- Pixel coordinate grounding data
★ ★ ★ ★

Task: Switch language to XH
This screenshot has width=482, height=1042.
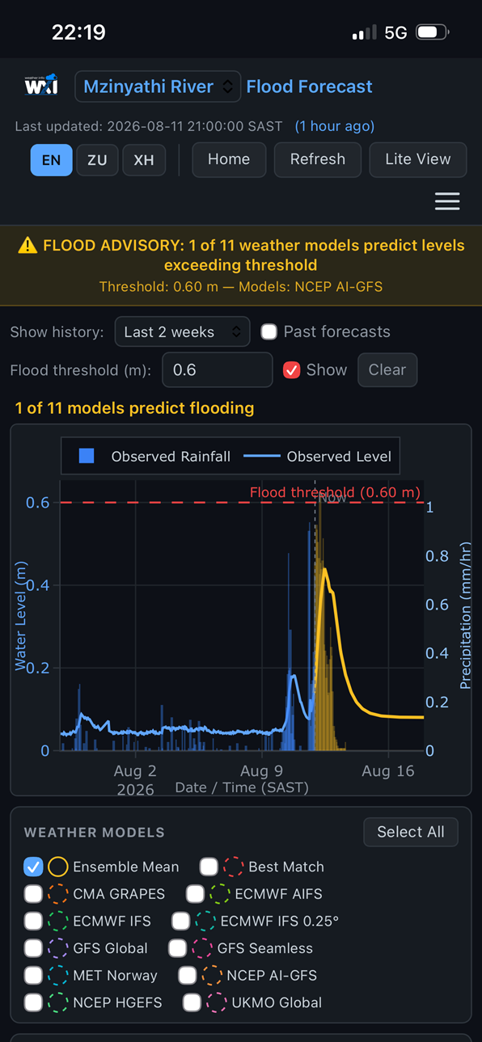Action: pyautogui.click(x=144, y=160)
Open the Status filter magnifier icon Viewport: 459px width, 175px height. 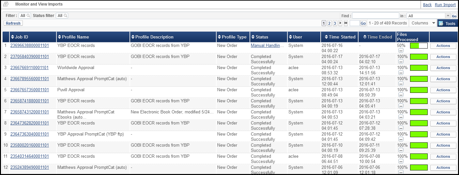coord(66,16)
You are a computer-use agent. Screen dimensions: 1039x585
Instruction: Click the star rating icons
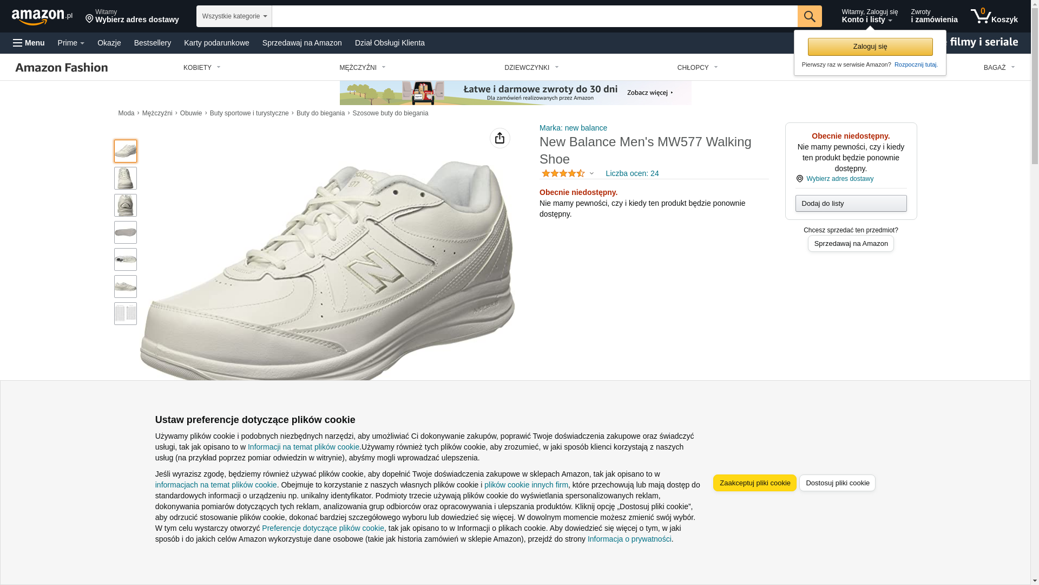[563, 173]
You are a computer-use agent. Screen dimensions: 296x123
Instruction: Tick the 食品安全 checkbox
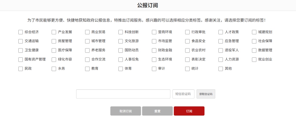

★ ★ ★ ★

- PROBLEM TO SOLVE
Find each line in the data above with the word "computer", then copy it.

- YOUR RESPONSE
You are a computer-use agent. Screen dimensions: 1039x585
You are a computer-use agent. Screen dimensions: 296x123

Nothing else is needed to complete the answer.